What this task involves |
Can you echo the rows below verbatim, beginning with the row that contains "I want to click on footer-column-title: Resources, so" and going on through the row that contains "Image resolution: width=2560"?
─── Source material ───
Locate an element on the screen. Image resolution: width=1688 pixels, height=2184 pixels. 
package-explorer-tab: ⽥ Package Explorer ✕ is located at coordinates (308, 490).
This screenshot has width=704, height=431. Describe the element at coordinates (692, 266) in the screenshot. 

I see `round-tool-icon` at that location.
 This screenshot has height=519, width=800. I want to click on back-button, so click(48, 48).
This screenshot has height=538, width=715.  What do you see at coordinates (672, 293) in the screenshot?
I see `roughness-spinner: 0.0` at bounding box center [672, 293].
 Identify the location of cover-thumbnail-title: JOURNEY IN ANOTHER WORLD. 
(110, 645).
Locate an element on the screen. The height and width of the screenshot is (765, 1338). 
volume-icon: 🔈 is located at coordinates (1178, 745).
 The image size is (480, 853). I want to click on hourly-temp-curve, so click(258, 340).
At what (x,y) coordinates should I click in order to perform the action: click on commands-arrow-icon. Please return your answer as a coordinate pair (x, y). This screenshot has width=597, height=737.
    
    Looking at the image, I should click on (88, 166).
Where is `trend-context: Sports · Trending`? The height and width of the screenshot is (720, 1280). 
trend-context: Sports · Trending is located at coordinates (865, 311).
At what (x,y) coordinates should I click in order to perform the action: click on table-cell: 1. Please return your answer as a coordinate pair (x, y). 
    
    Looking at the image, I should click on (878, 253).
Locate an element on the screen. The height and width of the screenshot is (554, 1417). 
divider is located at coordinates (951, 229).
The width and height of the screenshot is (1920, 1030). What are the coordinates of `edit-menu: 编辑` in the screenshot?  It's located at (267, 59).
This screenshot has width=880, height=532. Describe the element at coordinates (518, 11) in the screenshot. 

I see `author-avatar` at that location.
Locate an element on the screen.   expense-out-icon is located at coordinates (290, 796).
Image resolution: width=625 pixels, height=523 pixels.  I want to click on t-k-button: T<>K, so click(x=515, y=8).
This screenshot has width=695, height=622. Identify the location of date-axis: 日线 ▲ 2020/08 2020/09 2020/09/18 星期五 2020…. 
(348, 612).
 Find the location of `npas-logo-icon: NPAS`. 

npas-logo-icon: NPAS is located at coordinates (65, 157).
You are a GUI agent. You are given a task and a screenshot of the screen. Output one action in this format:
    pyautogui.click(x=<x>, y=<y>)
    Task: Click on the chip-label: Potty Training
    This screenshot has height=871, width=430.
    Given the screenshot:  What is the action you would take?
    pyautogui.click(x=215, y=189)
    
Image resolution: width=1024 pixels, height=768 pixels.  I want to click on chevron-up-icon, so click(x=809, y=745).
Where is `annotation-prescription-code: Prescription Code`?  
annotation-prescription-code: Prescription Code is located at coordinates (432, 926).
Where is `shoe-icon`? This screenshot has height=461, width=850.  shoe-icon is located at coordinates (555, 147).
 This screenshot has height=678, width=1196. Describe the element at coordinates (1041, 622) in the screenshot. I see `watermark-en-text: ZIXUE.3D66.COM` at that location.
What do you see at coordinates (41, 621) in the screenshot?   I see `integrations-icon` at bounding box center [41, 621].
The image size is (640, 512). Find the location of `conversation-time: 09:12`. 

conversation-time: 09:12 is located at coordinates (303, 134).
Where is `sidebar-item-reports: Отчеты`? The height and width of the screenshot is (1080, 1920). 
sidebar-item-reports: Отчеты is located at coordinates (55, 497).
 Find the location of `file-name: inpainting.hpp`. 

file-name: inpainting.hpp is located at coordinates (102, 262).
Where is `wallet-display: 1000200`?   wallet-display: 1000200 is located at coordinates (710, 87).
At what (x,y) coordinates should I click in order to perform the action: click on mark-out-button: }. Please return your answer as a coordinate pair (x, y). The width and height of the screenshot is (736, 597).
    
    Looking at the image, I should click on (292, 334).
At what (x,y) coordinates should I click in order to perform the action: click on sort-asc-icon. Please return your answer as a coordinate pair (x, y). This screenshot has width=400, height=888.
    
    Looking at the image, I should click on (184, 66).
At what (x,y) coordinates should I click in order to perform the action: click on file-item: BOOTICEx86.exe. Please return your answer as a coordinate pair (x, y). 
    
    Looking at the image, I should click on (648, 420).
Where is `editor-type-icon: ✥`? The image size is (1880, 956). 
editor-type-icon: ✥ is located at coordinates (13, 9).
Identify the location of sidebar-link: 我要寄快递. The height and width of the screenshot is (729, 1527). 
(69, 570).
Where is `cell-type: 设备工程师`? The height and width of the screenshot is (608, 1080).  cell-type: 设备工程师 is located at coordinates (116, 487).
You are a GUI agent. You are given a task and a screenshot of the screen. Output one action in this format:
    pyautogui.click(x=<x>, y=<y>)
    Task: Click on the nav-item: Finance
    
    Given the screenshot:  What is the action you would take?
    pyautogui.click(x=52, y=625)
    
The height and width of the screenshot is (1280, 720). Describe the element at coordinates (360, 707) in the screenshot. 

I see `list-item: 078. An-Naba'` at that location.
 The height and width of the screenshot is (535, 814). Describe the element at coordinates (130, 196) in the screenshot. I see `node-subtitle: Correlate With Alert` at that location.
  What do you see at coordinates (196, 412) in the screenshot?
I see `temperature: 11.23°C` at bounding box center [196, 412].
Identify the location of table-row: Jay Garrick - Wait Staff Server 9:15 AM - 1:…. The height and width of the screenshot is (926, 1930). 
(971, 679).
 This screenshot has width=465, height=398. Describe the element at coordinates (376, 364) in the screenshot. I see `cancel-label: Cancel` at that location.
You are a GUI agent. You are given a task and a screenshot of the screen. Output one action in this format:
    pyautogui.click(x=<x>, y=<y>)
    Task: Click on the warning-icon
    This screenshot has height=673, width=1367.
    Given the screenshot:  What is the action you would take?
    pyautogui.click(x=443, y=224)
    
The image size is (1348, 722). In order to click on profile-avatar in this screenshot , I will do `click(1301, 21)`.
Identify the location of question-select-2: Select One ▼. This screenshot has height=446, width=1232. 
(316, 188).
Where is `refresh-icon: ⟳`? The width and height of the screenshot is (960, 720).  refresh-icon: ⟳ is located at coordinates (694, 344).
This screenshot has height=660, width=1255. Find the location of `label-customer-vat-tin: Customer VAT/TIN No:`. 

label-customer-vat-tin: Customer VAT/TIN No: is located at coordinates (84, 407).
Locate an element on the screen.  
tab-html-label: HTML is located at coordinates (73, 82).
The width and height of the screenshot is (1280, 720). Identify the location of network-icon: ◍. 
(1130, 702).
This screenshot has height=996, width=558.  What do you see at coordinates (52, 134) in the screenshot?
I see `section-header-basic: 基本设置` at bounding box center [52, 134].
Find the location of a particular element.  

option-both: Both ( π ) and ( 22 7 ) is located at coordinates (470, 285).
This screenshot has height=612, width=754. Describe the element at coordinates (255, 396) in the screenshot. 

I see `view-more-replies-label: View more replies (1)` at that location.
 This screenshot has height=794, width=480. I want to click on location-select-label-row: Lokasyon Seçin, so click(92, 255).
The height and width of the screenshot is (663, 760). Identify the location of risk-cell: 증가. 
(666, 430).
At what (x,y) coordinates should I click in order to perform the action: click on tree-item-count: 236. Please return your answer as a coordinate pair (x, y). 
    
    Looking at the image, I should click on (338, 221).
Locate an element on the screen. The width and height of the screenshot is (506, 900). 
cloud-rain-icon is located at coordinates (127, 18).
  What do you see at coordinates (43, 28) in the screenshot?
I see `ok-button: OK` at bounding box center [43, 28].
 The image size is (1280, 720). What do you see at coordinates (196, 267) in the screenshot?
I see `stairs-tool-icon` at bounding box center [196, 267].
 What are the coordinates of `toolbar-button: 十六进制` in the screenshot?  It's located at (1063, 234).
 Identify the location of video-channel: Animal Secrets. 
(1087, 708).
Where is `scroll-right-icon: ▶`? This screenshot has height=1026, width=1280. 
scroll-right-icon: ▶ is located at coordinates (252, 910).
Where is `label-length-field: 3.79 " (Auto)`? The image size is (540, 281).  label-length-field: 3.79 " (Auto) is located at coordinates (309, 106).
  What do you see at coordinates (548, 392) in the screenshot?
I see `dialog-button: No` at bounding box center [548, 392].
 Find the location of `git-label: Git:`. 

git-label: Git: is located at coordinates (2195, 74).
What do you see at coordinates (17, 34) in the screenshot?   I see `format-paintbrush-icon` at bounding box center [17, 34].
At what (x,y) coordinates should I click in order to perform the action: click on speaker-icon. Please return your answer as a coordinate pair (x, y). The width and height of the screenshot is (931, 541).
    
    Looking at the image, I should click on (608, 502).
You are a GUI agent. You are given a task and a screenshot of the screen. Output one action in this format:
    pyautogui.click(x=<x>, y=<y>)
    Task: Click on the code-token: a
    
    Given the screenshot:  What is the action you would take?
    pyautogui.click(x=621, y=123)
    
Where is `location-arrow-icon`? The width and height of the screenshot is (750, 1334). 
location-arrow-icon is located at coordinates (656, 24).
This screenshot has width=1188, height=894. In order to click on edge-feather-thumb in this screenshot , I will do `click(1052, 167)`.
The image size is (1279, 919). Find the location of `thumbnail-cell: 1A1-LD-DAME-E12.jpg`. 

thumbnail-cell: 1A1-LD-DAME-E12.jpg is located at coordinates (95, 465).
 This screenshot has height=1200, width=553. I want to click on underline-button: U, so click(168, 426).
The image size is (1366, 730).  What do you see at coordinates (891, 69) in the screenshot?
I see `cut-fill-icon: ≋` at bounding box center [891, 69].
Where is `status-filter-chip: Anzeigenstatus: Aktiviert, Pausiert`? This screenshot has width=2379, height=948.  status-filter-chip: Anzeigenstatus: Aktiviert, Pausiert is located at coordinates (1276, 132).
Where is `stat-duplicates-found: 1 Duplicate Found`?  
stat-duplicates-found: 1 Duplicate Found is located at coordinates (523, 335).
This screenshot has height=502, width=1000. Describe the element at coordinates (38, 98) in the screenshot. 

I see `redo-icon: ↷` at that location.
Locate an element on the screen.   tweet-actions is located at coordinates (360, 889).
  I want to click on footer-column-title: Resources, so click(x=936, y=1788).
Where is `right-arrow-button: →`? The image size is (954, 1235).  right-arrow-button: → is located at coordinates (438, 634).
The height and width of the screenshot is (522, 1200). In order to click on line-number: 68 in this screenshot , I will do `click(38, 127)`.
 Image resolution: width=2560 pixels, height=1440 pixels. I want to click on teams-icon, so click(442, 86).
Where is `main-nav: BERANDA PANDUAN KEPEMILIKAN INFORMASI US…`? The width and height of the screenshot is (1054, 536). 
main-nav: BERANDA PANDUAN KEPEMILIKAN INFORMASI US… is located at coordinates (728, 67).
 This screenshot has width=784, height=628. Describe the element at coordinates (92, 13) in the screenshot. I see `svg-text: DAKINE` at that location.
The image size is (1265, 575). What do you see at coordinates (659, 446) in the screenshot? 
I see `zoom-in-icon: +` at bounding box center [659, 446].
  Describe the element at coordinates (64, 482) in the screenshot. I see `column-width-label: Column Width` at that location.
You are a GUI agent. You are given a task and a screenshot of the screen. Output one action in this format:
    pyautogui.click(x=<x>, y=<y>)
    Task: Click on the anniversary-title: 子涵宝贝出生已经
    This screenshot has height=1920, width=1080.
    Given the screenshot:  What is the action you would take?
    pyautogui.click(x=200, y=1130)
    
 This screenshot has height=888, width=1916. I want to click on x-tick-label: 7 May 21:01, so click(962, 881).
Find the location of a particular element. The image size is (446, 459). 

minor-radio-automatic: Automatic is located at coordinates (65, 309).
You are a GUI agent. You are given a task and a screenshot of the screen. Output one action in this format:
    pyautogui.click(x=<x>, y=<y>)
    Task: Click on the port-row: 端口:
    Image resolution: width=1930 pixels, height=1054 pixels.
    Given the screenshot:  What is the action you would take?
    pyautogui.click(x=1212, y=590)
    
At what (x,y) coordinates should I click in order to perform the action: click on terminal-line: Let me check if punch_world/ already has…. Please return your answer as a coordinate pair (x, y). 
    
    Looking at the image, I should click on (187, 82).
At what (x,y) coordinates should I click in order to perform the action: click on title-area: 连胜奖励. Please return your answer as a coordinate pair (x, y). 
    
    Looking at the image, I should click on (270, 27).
───
Response to this exercise |
  I want to click on footer-column-title: Resources, so click(x=936, y=1788).
Where is `right-arrow-button: →`? The image size is (954, 1235).  right-arrow-button: → is located at coordinates (438, 634).
The height and width of the screenshot is (522, 1200). In order to click on line-number: 68 in this screenshot , I will do `click(38, 127)`.
 Image resolution: width=2560 pixels, height=1440 pixels. I want to click on teams-icon, so click(442, 86).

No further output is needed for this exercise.